Consultation sur les régimes de commerce simplifiés en Eswatini. Crédits photographiques : CIEAES
Au Mozambique, l’un des enjeux majeurs est l’absence du pays au sein du Comesa, Marché commun de l’Afrique orientale et australe. Par ailleurs, la langue constitue une barrière importante. Les vendeurs prennent souvent beaucoup de temps pour finaliser les démarches douanières. En Afrique du Sud, la problématique varie, se concentrant surtout sur le coût des biens et un taux de change peu favorable. Nous avons récemment achevé un projet, en décembre 2023, visant à faciliter les procédures aux frontières, notamment avec le Mozambique.
Pouvez-vous nous parler des initiatives sur lesquelles vous êtes engagés en ce moment ?
Nous nous penchons sur les enjeux de la protection sociale et du commerce transfrontalier. Nous sommes également très fiers d’appartenir à StreetNet et de faire partie d’un réseau mondial. Nous avons prévu un événement en collaboration avec la municipalité de Mbabane. Cet événement a pour but de promouvoir le dialogue entre les vendeurs de rue et les autorités locales, afin d’aborder des questions essentielles telles que l’octroi de licences, l’accès au marché et l’amélioration des infrastructures. De plus, nous souhaitons offrir aux vendeurs une plateforme pour partager leurs expériences et défis, tout en examinant les possibilités de collaboration avec les entreprises et les parties prenantes locales.
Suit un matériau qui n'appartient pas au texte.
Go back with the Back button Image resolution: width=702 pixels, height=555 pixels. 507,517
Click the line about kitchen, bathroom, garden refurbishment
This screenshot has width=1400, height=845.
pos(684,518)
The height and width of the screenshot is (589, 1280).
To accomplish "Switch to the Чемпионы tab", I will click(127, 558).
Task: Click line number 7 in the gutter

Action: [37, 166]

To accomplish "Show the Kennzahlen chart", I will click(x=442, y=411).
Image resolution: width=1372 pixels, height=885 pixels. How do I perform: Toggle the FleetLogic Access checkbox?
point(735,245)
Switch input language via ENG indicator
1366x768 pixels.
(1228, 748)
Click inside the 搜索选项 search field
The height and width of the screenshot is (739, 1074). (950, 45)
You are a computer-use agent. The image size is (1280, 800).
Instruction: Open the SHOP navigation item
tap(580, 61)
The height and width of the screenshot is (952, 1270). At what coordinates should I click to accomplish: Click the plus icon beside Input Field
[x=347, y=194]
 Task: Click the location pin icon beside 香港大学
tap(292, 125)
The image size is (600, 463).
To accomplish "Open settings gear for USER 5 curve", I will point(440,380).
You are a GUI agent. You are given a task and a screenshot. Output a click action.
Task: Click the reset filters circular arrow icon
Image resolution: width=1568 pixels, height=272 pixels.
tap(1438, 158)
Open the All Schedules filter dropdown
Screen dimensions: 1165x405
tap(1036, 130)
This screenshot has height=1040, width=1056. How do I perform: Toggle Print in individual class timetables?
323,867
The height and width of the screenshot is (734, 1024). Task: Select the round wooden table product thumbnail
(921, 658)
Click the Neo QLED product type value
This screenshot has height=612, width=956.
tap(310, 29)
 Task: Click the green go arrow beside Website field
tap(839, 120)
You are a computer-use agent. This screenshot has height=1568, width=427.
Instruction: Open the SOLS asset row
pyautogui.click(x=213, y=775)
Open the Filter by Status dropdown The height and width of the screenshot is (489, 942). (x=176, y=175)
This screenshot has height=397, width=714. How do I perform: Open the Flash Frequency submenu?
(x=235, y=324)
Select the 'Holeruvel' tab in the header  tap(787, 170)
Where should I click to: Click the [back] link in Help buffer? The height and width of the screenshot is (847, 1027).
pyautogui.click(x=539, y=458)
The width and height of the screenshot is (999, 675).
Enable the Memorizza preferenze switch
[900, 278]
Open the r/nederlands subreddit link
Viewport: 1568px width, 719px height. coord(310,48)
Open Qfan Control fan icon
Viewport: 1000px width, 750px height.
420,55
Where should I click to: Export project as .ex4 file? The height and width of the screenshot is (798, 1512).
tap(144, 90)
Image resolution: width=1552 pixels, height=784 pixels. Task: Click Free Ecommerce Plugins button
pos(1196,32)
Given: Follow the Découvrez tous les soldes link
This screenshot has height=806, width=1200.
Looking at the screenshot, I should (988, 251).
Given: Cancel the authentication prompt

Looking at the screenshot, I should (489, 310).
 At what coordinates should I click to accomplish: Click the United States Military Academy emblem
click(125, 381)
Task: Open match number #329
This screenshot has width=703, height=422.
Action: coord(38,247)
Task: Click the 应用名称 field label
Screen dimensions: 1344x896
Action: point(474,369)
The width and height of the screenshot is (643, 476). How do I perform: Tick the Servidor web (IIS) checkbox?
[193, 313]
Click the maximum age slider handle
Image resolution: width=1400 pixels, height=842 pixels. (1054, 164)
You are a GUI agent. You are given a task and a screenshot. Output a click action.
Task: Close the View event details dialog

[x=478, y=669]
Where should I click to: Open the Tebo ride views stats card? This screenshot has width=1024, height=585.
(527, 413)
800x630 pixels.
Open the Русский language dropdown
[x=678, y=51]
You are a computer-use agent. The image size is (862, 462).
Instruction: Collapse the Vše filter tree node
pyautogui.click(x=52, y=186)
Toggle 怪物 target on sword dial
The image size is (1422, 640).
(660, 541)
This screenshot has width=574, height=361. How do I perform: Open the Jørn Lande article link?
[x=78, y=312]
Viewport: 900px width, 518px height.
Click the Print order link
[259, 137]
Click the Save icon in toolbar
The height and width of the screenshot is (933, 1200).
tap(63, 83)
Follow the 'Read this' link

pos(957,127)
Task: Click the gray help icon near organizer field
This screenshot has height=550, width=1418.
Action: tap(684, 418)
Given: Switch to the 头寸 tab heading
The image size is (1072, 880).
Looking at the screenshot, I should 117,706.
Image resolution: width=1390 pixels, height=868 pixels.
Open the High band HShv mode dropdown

En fin de compte, notre but est de créer un environnement plus propice et durable pour les vendeurs de rue à Mbabane.
Quelles sont vos attentes vis-à-vis de votre appartenance à la famille de StreetNet ?
En tant que nouvel affilié à StreetNet International, nous avons besoin de soutien pour faire avancer les droits des travailleurs de l’économie informelle et pour renforcer la capacité de nos membres à défendre leurs intérêts. Notre but est d’amplifier notre voix sur les plates-formes locales et nationales, en garantissant une participation engagée dans les discussions pertinentes. Par ailleurs, nous avons besoin d’aide pour faire entendre nos préoccupations sur la scène mondiale et obtenir le soutien de nos partenaires. Enfin, nous recherchons des ressources pour améliorer les compétences commerciales, les connaissances financières de nos membres et les aider à formaliser leurs entreprises, ainsi qu’un soutien à la création de coopératives solides.